All three methods have the same problem: what is the actual number of bicycles on the road? How do we know what the situation is for bicycle travel after years of improvements in bicycle infrastructure?

The question also arises for pedestrians: what is the pedestrian flow and how attractive is the new infrastructure to people?

Implementing automatic data collection for walking and cycling in Beijing

To answer these questions and analyze more comprehensive data, Eco-Counter worked with the Beijing Institute of Urban Planning and Design to participate in the city’s active transportation-related projects.

Temporary counting for planning purposes in the Yizhuang district of Beijing

The first project is based on our MULTI Mobile counter, which allows to collect pedestrian/bicycle data while being autonomous and easy to move. This solution is very suitable for temporary data collection of 1-6 weeks duration, and can be used to complement other data sources such as manual surveys, and data via bike sharing.

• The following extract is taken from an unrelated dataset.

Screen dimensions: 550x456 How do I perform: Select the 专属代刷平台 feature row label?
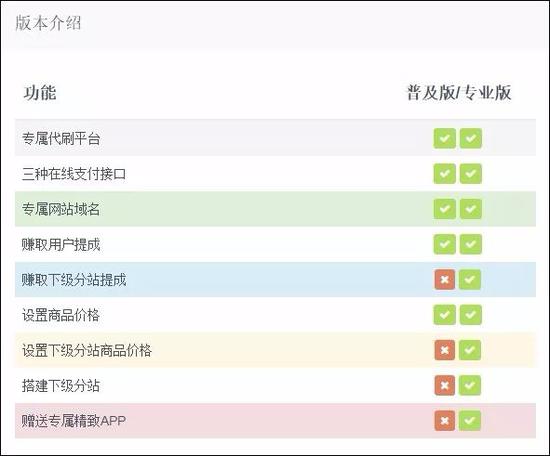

While previous data collection methods had to be conducted over a limited period of time, with difficulties in organizing and generating post-collection analyses, the use of the MULTI Mobile allowed for uninterrupted 24/7 collection, while automatically transmitting data to the Eco-Visio analysis software to immediately generate detailed reports on ridership.

Wangjing district

In addition to this temporary counter, a permanent sensor has been installed in Beijing’s Wangjing district to monitor and analyze long-term cycling trends. The flow data collected is used to analyze the impact of the Covid epidemic on travel. As of now, we see a sharp increase in bicycle travel between 2020 and 2021.

Example of data collected and analyzed in Eco-Visio

In addition, as part of the “13th Five-Year Plan” active transportation improvement project in Beijing, the city has installed 8 bicycle counters in the Yuquan Road and Yongding Road areas, and installed its first Eco-DISPLAY Compact bicycle passage display there.

The project started in April 2021, and the display shows that by the end of October 2021, the recorded traffic in the northeast of Yuquan Road subway station has already exceeded 1 million passages, with an average daily traffic of 5,000 passages. The loops buried in the ground (Figure 9) count bicycles while ignoring passing cars.

Photo 9: Beijing’s permanent bike counters and Eco-DISPLAY Compact

With the data provided by the counters, managers will be able to understand how active transportation development policies, weather, and infrastructure changes can impact bicycle and pedestrian traffic.